Task description -
For this exercise, restate the data below with no change at all.

Data shown -
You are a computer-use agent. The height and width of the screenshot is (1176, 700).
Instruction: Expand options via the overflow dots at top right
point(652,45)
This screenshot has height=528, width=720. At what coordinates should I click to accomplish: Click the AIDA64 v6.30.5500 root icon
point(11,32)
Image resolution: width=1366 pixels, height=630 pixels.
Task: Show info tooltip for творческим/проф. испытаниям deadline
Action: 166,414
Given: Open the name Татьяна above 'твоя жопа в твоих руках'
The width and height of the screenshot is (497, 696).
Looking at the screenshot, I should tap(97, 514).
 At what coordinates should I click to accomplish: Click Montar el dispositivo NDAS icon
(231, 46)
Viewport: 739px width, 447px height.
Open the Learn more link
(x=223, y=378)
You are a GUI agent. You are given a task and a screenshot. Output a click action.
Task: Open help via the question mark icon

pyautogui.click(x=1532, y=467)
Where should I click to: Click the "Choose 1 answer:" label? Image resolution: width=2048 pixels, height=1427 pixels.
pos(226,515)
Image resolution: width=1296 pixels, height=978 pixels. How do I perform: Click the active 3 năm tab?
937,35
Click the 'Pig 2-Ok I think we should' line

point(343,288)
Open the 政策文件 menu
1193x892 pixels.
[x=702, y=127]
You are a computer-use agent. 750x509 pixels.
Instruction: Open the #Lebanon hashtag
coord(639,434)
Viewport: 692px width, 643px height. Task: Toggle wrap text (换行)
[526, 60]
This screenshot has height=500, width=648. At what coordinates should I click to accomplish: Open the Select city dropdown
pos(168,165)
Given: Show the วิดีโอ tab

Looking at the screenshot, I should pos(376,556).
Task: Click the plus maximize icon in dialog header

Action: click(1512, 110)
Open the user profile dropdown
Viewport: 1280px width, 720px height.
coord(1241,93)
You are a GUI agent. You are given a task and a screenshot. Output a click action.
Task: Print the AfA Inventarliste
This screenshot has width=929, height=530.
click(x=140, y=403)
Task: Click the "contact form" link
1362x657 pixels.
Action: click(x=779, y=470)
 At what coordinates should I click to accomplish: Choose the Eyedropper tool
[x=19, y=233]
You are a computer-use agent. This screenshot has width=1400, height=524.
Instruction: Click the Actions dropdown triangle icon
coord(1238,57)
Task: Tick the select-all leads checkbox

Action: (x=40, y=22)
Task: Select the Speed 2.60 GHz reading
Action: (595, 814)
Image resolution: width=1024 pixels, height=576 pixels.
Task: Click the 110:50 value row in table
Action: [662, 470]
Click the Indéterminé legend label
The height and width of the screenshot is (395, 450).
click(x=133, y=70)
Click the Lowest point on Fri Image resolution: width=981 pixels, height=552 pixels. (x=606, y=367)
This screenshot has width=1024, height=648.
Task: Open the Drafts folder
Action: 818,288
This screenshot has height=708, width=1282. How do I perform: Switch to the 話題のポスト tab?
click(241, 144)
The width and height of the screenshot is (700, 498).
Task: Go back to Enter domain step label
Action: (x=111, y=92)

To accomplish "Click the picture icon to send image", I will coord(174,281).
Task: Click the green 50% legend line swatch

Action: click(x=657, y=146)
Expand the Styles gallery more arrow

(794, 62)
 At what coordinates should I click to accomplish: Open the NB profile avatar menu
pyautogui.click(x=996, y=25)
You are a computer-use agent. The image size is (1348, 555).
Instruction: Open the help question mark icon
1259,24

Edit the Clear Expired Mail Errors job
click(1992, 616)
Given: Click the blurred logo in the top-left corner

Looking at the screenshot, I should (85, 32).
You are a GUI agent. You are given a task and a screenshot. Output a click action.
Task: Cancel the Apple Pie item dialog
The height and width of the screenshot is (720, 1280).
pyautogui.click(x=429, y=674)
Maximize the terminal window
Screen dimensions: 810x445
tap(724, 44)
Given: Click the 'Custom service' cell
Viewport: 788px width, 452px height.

Answer area -
You are a computer-use agent. The height and width of the screenshot is (1176, 700).
Instruction: Expand options via the overflow dots at top right
point(652,45)
This screenshot has height=528, width=720. At what coordinates should I click to accomplish: Click the AIDA64 v6.30.5500 root icon
point(11,32)
Image resolution: width=1366 pixels, height=630 pixels.
Task: Show info tooltip for творческим/проф. испытаниям deadline
Action: 166,414
Given: Open the name Татьяна above 'твоя жопа в твоих руках'
The width and height of the screenshot is (497, 696).
Looking at the screenshot, I should tap(97, 514).
 At what coordinates should I click to accomplish: Click Montar el dispositivo NDAS icon
(231, 46)
Viewport: 739px width, 447px height.
Open the Learn more link
(x=223, y=378)
You are a GUI agent. You are given a task and a screenshot. Output a click action.
Task: Open help via the question mark icon

pyautogui.click(x=1532, y=467)
Where should I click to: Click the "Choose 1 answer:" label? Image resolution: width=2048 pixels, height=1427 pixels.
pos(226,515)
Image resolution: width=1296 pixels, height=978 pixels. How do I perform: Click the active 3 năm tab?
937,35
Click the 'Pig 2-Ok I think we should' line

point(343,288)
Open the 政策文件 menu
1193x892 pixels.
[x=702, y=127]
You are a computer-use agent. 750x509 pixels.
Instruction: Open the #Lebanon hashtag
coord(639,434)
Viewport: 692px width, 643px height. Task: Toggle wrap text (换行)
[526, 60]
This screenshot has height=500, width=648. At what coordinates should I click to accomplish: Open the Select city dropdown
pos(168,165)
Given: Show the วิดีโอ tab

Looking at the screenshot, I should pos(376,556).
Task: Click the plus maximize icon in dialog header

Action: click(1512, 110)
Open the user profile dropdown
Viewport: 1280px width, 720px height.
coord(1241,93)
You are a GUI agent. You are given a task and a screenshot. Output a click action.
Task: Print the AfA Inventarliste
This screenshot has width=929, height=530.
click(x=140, y=403)
Task: Click the "contact form" link
1362x657 pixels.
Action: click(x=779, y=470)
 At what coordinates should I click to accomplish: Choose the Eyedropper tool
[x=19, y=233]
You are a computer-use agent. This screenshot has width=1400, height=524.
Instruction: Click the Actions dropdown triangle icon
coord(1238,57)
Task: Tick the select-all leads checkbox

Action: (x=40, y=22)
Task: Select the Speed 2.60 GHz reading
Action: (595, 814)
Image resolution: width=1024 pixels, height=576 pixels.
Task: Click the 110:50 value row in table
Action: [662, 470]
Click the Indéterminé legend label
The height and width of the screenshot is (395, 450).
click(x=133, y=70)
Click the Lowest point on Fri Image resolution: width=981 pixels, height=552 pixels. (x=606, y=367)
This screenshot has width=1024, height=648.
Task: Open the Drafts folder
Action: 818,288
This screenshot has height=708, width=1282. How do I perform: Switch to the 話題のポスト tab?
click(241, 144)
The width and height of the screenshot is (700, 498).
Task: Go back to Enter domain step label
Action: (x=111, y=92)

To accomplish "Click the picture icon to send image", I will coord(174,281).
Task: Click the green 50% legend line swatch

Action: click(x=657, y=146)
Expand the Styles gallery more arrow

(794, 62)
 At what coordinates should I click to accomplish: Open the NB profile avatar menu
pyautogui.click(x=996, y=25)
You are a computer-use agent. The image size is (1348, 555).
Instruction: Open the help question mark icon
1259,24

Edit the Clear Expired Mail Errors job
click(1992, 616)
Given: Click the blurred logo in the top-left corner

Looking at the screenshot, I should (85, 32).
You are a GUI agent. You are given a task and a screenshot. Output a click action.
Task: Cancel the Apple Pie item dialog
The height and width of the screenshot is (720, 1280).
pyautogui.click(x=429, y=674)
Maximize the terminal window
Screen dimensions: 810x445
tap(724, 44)
Given: Click the 'Custom service' cell
Viewport: 788px width, 452px height.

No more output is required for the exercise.